I believe the typical intent is as follows:
This should, in theory, allow workplaces to set requirements for really complex passwords that only need to be reset once a year or so, without breaking helpdesk, inconveniencing users, or leaving gaping security holes.
Whether or not that all happens depends on the workplace, but that's the general thought process in most of the places I've worked where a modicum of sense prevails
…. Oh!
You just explained a question I had.
I couldn’t figure out why a pin was considered more secure.
In my reasoning: How is a PIN (potentially numeric only), changed 1x a year, safer than a password (3 of 4: Alpha, Mixed case, numeric, special chars), changed 4x a year.
The answer, as you explained, is scope of trust. Machine only vs tenant-wide. That makes sense.
Windows Hello ties the PIN to the TPM of the computer. It's not just you having a pin, its the pin + the crypto secret loaded on the device. Thats why its more secure then just a complex password.
That makes sense. Something you have (that specific machine) + something you know (your pin).

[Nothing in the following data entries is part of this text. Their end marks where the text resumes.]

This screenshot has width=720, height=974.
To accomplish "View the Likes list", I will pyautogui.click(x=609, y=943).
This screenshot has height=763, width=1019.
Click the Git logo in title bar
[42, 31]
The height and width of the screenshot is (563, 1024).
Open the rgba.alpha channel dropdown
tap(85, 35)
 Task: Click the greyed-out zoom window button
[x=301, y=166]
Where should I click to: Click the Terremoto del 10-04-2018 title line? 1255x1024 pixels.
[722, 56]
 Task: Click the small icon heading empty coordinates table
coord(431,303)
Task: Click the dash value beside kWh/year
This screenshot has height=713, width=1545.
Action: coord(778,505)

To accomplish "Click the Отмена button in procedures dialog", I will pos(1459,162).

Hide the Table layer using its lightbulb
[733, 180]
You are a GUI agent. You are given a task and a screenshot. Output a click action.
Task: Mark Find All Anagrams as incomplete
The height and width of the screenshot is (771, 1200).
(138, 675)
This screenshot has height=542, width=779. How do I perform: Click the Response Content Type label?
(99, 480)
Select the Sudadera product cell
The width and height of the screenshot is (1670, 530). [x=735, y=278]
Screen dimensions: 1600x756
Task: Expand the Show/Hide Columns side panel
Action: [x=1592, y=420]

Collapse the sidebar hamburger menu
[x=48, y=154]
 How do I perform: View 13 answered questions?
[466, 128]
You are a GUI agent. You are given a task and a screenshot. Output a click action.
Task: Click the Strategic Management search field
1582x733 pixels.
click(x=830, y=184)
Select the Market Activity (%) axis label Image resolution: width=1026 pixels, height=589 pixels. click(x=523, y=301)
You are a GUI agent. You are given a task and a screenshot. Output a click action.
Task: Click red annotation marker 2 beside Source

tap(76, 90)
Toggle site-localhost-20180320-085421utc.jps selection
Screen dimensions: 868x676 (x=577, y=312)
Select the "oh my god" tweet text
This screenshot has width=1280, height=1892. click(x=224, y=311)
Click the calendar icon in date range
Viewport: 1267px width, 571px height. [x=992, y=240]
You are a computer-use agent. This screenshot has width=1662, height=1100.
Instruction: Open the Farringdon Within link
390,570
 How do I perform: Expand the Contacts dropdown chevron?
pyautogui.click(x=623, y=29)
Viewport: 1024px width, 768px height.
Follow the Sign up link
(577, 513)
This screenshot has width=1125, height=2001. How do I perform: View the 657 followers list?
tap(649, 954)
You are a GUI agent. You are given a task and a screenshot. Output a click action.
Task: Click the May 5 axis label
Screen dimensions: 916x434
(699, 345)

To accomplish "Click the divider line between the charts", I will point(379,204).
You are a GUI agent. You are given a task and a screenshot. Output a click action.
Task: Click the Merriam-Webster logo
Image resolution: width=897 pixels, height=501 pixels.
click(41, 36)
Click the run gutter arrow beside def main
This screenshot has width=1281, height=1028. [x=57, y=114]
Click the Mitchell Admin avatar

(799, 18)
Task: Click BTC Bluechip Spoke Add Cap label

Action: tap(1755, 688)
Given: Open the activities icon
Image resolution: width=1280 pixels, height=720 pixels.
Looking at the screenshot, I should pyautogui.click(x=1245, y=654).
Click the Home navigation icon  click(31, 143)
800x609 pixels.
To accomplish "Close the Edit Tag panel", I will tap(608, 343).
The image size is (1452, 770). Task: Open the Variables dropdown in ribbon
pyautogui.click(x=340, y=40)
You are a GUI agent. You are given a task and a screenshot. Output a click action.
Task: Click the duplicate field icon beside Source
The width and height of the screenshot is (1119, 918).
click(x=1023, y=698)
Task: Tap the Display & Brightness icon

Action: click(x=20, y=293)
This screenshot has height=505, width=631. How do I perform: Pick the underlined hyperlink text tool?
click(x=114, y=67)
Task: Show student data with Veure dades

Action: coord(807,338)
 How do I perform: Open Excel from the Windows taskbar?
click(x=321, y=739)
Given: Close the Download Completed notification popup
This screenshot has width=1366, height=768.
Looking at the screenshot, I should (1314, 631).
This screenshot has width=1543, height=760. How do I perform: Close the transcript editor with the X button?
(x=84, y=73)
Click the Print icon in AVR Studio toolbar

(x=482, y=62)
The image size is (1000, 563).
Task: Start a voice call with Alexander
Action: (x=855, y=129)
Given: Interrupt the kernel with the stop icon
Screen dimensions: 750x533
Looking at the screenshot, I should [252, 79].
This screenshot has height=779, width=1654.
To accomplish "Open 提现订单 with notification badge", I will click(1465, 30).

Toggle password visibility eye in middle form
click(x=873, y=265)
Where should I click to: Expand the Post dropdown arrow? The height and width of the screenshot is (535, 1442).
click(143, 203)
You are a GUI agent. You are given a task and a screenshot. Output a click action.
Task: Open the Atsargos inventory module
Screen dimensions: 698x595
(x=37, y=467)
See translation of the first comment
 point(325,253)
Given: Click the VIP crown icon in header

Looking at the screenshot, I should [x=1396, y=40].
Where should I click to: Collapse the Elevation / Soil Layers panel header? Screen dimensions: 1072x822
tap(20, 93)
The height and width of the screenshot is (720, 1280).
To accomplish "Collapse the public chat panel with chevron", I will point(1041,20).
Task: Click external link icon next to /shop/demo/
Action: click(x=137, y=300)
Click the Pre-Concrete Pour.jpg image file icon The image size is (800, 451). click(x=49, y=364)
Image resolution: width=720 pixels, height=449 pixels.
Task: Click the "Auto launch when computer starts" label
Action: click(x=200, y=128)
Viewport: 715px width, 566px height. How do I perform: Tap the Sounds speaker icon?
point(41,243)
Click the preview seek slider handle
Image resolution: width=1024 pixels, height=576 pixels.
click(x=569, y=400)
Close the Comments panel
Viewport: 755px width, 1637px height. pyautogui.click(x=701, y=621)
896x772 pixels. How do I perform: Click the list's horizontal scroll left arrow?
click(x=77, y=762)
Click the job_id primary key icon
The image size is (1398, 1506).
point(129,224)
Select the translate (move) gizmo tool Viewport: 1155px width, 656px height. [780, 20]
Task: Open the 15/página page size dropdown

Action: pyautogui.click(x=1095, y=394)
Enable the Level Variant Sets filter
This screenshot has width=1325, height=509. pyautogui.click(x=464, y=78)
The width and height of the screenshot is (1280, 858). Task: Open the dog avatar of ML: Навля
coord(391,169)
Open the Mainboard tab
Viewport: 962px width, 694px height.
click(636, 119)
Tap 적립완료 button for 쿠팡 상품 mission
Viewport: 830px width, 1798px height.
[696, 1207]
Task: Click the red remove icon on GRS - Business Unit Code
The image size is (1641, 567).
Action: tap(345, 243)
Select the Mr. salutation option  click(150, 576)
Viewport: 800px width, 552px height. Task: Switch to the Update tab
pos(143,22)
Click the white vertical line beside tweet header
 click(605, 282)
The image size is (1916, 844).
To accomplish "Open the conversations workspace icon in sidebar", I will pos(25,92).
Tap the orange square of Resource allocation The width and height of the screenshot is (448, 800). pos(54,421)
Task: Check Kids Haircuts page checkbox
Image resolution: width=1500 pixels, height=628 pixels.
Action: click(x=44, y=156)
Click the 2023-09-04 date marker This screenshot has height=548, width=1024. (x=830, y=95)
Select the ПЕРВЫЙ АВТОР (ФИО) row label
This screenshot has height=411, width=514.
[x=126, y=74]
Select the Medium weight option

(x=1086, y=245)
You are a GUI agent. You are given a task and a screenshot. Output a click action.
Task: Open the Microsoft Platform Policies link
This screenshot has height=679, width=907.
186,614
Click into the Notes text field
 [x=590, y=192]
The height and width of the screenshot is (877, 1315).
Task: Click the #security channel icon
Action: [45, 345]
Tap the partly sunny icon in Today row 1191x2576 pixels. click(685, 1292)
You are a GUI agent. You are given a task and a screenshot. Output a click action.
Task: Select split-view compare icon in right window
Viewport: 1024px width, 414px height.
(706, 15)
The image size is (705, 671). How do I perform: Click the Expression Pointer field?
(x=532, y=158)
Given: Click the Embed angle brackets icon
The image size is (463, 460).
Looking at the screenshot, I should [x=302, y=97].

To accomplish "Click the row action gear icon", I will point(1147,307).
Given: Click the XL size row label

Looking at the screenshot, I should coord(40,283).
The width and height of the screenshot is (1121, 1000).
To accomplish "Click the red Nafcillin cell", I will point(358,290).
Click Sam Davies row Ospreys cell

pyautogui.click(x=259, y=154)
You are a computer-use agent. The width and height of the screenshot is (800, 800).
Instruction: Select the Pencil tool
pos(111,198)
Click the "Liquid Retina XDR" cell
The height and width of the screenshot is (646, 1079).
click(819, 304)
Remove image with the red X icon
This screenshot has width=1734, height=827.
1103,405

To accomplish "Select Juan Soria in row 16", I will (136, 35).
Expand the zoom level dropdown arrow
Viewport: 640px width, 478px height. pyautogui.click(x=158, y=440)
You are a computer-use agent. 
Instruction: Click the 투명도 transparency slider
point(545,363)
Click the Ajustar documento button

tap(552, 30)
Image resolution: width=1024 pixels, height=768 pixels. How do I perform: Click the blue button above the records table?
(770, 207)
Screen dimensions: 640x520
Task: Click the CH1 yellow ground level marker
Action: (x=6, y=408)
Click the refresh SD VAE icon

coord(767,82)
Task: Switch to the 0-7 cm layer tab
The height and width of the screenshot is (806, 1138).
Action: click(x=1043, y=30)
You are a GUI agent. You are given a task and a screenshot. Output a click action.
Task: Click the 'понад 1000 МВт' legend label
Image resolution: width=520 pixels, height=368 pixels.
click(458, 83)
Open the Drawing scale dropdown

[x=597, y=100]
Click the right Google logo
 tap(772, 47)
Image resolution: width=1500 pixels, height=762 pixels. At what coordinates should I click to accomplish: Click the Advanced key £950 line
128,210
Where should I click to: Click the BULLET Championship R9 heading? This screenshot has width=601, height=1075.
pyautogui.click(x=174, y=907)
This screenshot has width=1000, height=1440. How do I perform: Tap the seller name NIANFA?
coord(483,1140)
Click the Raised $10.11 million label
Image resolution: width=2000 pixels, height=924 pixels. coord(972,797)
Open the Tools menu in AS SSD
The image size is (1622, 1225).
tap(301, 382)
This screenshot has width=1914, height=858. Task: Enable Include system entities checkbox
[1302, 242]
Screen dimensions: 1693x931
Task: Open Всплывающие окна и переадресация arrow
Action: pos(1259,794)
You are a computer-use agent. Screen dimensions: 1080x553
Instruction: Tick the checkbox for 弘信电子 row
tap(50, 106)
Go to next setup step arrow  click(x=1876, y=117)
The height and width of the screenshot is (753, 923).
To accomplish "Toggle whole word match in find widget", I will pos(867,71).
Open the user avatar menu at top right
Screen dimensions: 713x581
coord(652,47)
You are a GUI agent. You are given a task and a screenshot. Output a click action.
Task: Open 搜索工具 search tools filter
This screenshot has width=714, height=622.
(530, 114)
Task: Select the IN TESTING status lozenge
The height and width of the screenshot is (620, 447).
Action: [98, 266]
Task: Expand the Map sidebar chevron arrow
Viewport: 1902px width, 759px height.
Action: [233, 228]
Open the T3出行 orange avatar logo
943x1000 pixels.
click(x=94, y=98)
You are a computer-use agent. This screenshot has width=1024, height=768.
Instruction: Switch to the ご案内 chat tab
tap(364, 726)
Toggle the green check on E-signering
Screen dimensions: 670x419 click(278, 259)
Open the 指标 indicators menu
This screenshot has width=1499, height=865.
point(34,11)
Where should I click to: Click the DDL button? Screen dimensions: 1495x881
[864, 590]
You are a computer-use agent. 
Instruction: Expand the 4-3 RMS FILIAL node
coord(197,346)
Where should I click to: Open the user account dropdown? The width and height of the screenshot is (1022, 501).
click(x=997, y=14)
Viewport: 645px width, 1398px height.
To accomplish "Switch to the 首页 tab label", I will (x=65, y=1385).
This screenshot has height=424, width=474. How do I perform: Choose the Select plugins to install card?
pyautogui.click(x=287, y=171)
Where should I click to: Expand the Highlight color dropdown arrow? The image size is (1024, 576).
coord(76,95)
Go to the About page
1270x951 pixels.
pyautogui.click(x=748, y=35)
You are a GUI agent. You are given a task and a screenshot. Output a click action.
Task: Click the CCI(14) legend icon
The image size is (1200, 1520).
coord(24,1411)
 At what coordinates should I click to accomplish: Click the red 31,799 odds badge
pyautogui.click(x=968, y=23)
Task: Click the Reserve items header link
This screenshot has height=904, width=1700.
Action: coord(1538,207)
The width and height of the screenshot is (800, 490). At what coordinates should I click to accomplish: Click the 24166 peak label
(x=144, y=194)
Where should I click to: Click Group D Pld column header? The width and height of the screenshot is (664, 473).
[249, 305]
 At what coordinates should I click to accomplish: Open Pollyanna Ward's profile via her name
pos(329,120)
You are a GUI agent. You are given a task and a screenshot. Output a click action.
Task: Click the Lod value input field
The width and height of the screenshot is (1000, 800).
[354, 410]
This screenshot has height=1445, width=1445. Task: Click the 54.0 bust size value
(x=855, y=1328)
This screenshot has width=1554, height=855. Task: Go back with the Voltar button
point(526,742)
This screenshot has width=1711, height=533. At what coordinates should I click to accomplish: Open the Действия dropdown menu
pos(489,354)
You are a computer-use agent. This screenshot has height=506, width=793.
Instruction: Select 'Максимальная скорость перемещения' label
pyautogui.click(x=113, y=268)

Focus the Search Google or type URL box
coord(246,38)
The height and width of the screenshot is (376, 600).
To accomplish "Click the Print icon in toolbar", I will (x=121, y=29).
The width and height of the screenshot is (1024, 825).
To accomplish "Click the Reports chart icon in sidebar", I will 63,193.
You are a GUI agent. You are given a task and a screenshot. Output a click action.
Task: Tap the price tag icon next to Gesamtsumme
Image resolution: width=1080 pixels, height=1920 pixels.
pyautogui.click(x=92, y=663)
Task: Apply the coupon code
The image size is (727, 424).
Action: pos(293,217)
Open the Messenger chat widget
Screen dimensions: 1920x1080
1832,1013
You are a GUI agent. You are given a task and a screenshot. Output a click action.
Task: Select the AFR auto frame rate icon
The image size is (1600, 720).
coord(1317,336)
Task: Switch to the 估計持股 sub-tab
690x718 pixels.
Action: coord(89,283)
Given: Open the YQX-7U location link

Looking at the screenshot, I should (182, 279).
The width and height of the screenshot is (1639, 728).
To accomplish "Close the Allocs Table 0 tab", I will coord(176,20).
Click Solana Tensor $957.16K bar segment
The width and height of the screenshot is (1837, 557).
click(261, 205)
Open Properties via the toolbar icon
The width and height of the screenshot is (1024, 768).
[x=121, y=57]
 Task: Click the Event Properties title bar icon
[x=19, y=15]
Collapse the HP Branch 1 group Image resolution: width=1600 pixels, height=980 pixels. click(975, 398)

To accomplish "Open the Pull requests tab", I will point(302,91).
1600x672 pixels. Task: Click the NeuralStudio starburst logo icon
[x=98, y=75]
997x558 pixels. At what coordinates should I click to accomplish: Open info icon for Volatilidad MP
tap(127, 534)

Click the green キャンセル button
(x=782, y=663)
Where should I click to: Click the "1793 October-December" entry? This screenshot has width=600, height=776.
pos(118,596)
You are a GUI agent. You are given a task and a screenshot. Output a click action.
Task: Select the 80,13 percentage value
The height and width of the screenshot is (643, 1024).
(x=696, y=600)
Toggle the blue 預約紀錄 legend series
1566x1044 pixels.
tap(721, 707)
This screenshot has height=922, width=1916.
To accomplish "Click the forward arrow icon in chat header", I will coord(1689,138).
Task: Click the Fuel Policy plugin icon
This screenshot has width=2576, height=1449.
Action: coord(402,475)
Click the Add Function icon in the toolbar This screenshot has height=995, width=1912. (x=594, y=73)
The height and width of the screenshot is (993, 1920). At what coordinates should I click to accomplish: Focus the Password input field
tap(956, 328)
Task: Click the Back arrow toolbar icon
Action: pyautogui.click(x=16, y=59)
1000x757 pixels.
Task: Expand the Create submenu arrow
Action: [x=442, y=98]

I used to work someplace where we all had a pin+a smart card that we'd insert into the machine, same idea except I could log into any machine with the card+pin combination.
Loved not having to remember a long AF password. Didn't like having to drive home if I forgot my card on the kitchen counter.
The problem is, if someone does get physical access to the machine, you've just made breaking into it much easier.